When I served at the Cybersecurity and Infrastructure Security Agency, we never treated “over there” and “over here” as separate maps. In cyberspace, the map is one sheet of glass. If the United States hits a regime hard overseas, that regime looks for the fastest way to hit back without meeting us tank-for-tank or plane-for-plane. For Iran, that shortcut has a familiar shape: disruption, deniability, and psychological impact delivered through networks Americans rely on every day.
Operation Epic Fury began in the early hours of February 28, 2026, at the direction of the president, with U.S. and partner forces striking Iranian targets intended to reduce imminent threats to the United States, our forces, and our allies. Those targets included Islamic Revolutionary Guard Corpscommand-and-control facilities, Iranian air defenses, and missile and drone launch infrastructure. The White House has framed the operation as a decisive effort to end the nuclear threat and degrade the regime’s ability to project violence through missiles, proxies, and maritime forces.

● ● ● ● ●

- _Exercise set_:
(1) Copy, word for word, the part of the essay on Iran and cyber retaliation that opens with the words containing "When I served" and closes with "on every day.".
(2) Carry on the essay on Iran and cyber retaliation from its last sentence.

- _Entries on target coordinates_:
● ● ● ● ●

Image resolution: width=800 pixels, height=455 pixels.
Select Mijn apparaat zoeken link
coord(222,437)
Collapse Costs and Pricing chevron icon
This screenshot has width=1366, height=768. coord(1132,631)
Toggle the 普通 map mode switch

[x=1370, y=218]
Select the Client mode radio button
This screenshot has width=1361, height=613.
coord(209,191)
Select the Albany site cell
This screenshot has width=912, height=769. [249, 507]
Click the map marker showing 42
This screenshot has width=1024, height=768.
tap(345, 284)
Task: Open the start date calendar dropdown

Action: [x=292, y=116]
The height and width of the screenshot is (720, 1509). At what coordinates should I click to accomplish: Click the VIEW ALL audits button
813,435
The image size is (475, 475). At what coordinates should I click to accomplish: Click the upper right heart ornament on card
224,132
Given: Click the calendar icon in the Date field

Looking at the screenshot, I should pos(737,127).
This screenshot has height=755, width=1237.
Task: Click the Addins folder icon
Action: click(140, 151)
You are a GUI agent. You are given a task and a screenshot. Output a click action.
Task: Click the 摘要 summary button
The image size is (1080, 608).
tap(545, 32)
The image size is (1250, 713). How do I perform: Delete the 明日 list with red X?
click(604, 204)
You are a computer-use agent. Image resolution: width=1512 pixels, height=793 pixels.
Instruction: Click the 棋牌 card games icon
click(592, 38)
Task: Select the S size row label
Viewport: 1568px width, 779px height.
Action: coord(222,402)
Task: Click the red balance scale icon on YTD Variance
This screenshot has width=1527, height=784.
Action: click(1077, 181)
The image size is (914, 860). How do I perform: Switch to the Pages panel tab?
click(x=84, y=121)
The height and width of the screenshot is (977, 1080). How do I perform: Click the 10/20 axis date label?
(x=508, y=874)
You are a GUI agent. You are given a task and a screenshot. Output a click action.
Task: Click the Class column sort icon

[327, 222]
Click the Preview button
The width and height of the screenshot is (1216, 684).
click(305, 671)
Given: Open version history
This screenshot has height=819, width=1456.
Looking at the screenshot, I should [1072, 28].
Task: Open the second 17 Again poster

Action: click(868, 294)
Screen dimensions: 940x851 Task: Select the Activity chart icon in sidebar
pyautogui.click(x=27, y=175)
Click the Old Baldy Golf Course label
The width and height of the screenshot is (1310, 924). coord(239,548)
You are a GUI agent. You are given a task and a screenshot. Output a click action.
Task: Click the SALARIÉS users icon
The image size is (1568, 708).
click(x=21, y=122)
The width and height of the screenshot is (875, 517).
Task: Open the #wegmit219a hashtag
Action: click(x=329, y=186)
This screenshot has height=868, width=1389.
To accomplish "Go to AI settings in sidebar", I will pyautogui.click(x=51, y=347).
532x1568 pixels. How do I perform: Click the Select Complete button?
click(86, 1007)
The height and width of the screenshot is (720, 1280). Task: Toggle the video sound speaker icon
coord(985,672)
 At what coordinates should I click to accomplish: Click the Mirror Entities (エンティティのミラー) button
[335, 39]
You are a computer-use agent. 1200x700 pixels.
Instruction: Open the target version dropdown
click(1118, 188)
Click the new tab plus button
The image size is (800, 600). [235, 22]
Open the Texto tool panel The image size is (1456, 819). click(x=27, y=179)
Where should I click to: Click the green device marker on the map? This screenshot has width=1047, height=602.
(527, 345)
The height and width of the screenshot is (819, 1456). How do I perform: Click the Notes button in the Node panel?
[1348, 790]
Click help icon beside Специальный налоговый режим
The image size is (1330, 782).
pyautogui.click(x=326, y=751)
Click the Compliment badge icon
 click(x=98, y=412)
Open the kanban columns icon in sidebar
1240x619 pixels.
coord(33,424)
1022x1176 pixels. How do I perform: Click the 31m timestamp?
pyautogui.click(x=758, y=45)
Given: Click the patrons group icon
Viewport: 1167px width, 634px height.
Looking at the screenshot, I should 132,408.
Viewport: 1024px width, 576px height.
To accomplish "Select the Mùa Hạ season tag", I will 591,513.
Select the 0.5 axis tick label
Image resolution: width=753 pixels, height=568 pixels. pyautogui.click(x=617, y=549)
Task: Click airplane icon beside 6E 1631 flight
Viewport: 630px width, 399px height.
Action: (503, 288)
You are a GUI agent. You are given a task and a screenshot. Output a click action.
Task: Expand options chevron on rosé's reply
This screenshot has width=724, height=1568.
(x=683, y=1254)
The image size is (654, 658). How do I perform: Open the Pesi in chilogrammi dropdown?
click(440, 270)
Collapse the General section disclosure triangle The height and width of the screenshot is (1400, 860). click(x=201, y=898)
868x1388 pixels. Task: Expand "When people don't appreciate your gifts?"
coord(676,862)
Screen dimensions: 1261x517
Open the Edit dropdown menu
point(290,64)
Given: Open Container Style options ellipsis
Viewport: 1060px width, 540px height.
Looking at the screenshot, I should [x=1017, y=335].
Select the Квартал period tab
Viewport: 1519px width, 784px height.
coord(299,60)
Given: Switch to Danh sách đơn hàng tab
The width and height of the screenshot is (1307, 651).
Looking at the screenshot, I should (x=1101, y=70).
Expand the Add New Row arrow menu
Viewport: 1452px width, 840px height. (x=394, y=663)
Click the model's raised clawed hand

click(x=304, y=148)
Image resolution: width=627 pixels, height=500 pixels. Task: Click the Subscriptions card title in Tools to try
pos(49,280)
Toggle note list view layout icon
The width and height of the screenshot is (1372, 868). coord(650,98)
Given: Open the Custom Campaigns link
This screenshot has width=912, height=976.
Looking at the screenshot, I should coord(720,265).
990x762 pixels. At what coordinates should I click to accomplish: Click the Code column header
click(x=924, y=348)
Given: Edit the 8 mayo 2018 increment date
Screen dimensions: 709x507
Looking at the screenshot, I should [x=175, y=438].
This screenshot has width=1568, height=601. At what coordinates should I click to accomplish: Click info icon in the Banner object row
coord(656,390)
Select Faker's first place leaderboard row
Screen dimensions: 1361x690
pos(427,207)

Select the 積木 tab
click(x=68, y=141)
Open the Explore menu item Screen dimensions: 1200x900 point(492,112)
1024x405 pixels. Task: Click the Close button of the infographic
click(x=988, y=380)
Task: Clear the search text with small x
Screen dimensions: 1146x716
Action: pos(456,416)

● ● ● ● ●

- _Exercise responses_:
(1)
When I served at the Cybersecurity and Infrastructure Security Agency, we never treated “over there” and “over here” as separate maps. In cyberspace, the map is one sheet of glass. If the United States hits a regime hard overseas, that regime looks for the fastest way to hit back without meeting us tank-for-tank or plane-for-plane. For Iran, that shortcut has a familiar shape: disruption, deniability, and psychological impact delivered through networks Americans rely on every day.

(2)
That goal matters, and it should be accomplished. But strategic success abroad does not automatically translate into safety at home. Epic Fury raises the odds that Iran will try to impose costs on the American homeland in the one domain where distance is meaningless: cyber.
The good news is we do not have to guess what Iran will do. The playbook is already written, and much of it depends on basic, preventable weaknesses. In a joint fact sheet, CISA, the FBI, the NSA, and the Department of Defense Cyber Crime Center warned that Iranian cyber actors may target U.S. networks for near-term operations and that Defense Industrial Base firms face heightened risk, especially those with ties to Israeli research and defense organizations. The same warning lays out Iran’s repeatable methods: exploiting unpatched, internet-facing systems and using default or common passwords, including automated password guessing.
Iran’s advantage is not elegance. It is reach. They scan constantly for the doors we leave unlocked.
The clearest reminder is operational technology, the industrial control systems that keep water clean, power stable, and manufacturing lines running. The joint fact sheet documents a campaign from November 2023 through January 2024 in which actors affiliated with IRGC targeted internet-exposed programmable logic controllers and human-machine interfaces, and that the campaign included dozens of U.S. victims across water and wastewater; energy, food and beverage manufacturing; and healthcare and public health. The access vector was painfully familiar: public-facing control systems protected by factory-default passwords or no passwords at all.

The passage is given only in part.